Boeing will provide $500,000 to finance 25 scholarships for aspiring pilots to five aviation groups that have shown a dedication to educating future pilots; including Sisters of the Skies, Latino Pilots Association, Organization of Black Aerospace Professionals, Aircraft Owners and Pilots Association, and Women in Aviation International.
Ziad Ojakli, executive vice president of Government Operations at Boeing noted, “The demand for qualified and diverse pilots remains high at airlines worldwide. While becoming a pilot provides a lifelong career, access to training remains a barrier to entry for many. These organizations are helping the next generation of pilots realize their full potential while also showing communities that are historically underrepresented in the industry that a future in aviation is possible.”
The remaining $450,000 will be given to Fly Compton, a Los Angeles-based nonprofit organization that educates minority students on aerospace career options.
Demetrius Harris, Fly Compton president and executive director said, “We are grateful for the tremendous support from our partners at Boeing. They continue to demonstrate an unwavering commitment to breaking down barriers for minority youth within the aviation industry.”
He also added that the organization understands that “lack of exposure, access to resources, and the high cost of flight training, prevents underrepresented populations from exploring careers in aviation. We focus on eliminating these barriers to entry, and this funding package from Boeing helps us continue this important work.”
The money invested will expand the number of flying training sessions available to students in Compton, Los Angeles, and provide career-related lessons about designing, building, and repairing aircraft and drones.

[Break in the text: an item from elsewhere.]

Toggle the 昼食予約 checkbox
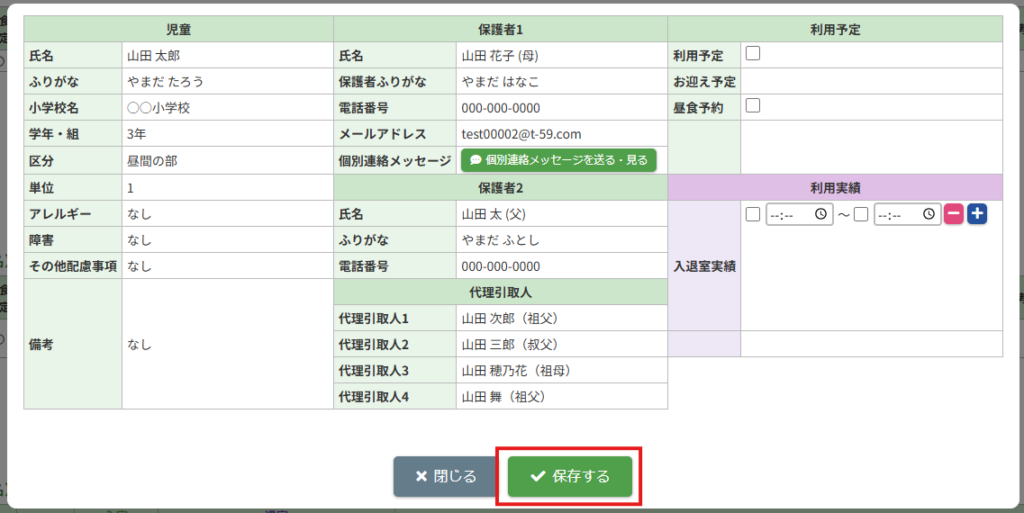 (753, 106)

Over the next 20 years, Boeing estimates that 602,000 additional pilots will be required to operate and maintain the world’s commercial aircraft.
According to Chris Broom, vice president of Commercial Training Solutions for Boeing Global Services, “We are seeing more women and individuals from diverse backgrounds entering the pilot profession because of the mentorship and guidance that aviation organizations like these provide for early career professionals.”
He added that “The work they’re doing to implement changes needed to remove social and financial barriers to entry are critical.”
Using the example of Black high school senior, Cailey Stewart, whom Boeing surprised with a $50,000 scholarship to her dream flight school in 2021, Essence reported that over the past six years, Boeing has invested more than $8.5 million to bring pilot training programs into communities with underrepresented populations across the country.